§ PASSAGE SHOWN:

Semblance of Truth : A Hopeless Maine Novella

Now as it is quite possible you are aware, I am a bit of a fan boy when it comes to the work of Nimue and the esoteric creation Hopeless Maine (and Nimue’s writing in general). So when I was given the chance to read a early copy of Semblance of Truth I jumped at the chance.

The narrative is in effect Frampton Jones journal, written by him, for him and him alone, as he tries to catalogue events on the island as a whole, as well as those events that only effect him personally. Things he could never put in the paper, because even in a place as strange as Hopeless Maine certain things would strain the credence of belief among his readers. The are are also somethings he just wants to keep to himself, like the worrying way his cutlery keeps disappearing and the notes someone keeps leaving him, that are written through the medium of fish…

As the islands journalist Frampton also keeps track of births, deaths, and has to report on (these attended with various levels of willingness) various civic events like founders day, the annual church picnic, the fossilized bones of one of the islanders ancestors walking around the shore. The grand enterprise of building a bridge to the mainland. The not so grand failure to build a bridge to the mainland…

Because the narrative is told in journal entries, some long, some short, some of significance Frampton is unaware of, some that seem unimportant yet which he worries at… the narrative slowly unwinds in the present tense in the respect of how he writes it, while it is all in a very immediate past tense. Things he has just done, or witness, or seen , or not seen, or at least he hoped he did not see, but has a horrible suspension he did see, and what’s making that noise in the kitchen? As well as important advise on the rearing and care of meeps, as well as the importance of not going mad and forgetting to harvest your meeps, and why you should not feed your meeps off cuts of meat.

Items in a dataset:
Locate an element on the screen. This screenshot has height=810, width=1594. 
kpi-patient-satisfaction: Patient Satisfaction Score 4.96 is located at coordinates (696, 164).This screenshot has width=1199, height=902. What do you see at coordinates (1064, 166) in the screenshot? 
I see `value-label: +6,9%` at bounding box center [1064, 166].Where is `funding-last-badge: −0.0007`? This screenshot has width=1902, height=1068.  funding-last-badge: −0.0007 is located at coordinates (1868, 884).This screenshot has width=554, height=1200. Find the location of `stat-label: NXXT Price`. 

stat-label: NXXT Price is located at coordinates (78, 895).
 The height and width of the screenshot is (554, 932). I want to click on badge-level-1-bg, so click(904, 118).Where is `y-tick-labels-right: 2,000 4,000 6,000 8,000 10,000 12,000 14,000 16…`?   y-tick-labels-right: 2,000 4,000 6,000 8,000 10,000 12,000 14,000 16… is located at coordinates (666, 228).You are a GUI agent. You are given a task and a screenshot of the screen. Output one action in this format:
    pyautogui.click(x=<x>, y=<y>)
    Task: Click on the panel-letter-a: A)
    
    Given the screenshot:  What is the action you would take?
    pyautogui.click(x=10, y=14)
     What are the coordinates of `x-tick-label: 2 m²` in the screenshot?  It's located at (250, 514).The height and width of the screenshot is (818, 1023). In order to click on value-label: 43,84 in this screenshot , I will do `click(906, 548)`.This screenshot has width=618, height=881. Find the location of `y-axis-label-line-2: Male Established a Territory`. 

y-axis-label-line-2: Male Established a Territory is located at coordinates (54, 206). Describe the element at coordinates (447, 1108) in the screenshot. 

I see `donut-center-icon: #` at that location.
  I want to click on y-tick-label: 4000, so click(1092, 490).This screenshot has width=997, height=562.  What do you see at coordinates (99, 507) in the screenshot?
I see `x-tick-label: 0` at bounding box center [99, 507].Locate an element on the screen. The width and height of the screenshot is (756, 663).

§ REQUIRED TASKS:
1) According to the Semblance of Truth review, whose journal forms the narrative of the novella?
2) In the Semblance of Truth review, switch "early copy" to "advance copy" and give the text between "Semblance of Truth : A" and "at the chance.", inclusive.
3) Pick up the Semblance of Truth review from the point at which it ends and carry it on.
The data stands apart from the Semblance of Truth review and is unrelated to it.

§ ANSWERS FOR THE TASKS:
1) The narrative is Frampton Jones's journal.

2)
Semblance of Truth : A Hopeless Maine Novella

Now as it is quite possible you are aware, I am a bit of a fan boy when it comes to the work of Nimue and the esoteric creation Hopeless Maine (and Nimue’s writing in general). So when I was given the chance to read a advance copy of Semblance of Truth I jumped at the chance.

3)
It also means when he starts top go a little mad for a while his descent in to insanity, and climb back from the brink are equally chronicled… Unless of course in his mad periods he is actually seeing the world of Hopeless as it truly is, and why is no one reply to his fish writing? And what really happened at the O’Stoat house? Who’s that orphan who disappeared the night Miss Chambers was killed by…. by what killed her…? then turned up again! Oh why am I thinking about the orphan? She’s clearly not important… Now! Where did all the spoons come from? Should I ask Gerald? Is Gerald real…?

Poor Frampton, a minor character in a world where events are happening he isn’t equipped to understand. Yet he strives, with a certain ineptitude, to make the island a better place, or at least understand it better. As a journalist he is a man who seeks the truth and to illuminate that truth for the betterment of all.. (and there lay proof that Hopeless is a very strange place, me thinks.)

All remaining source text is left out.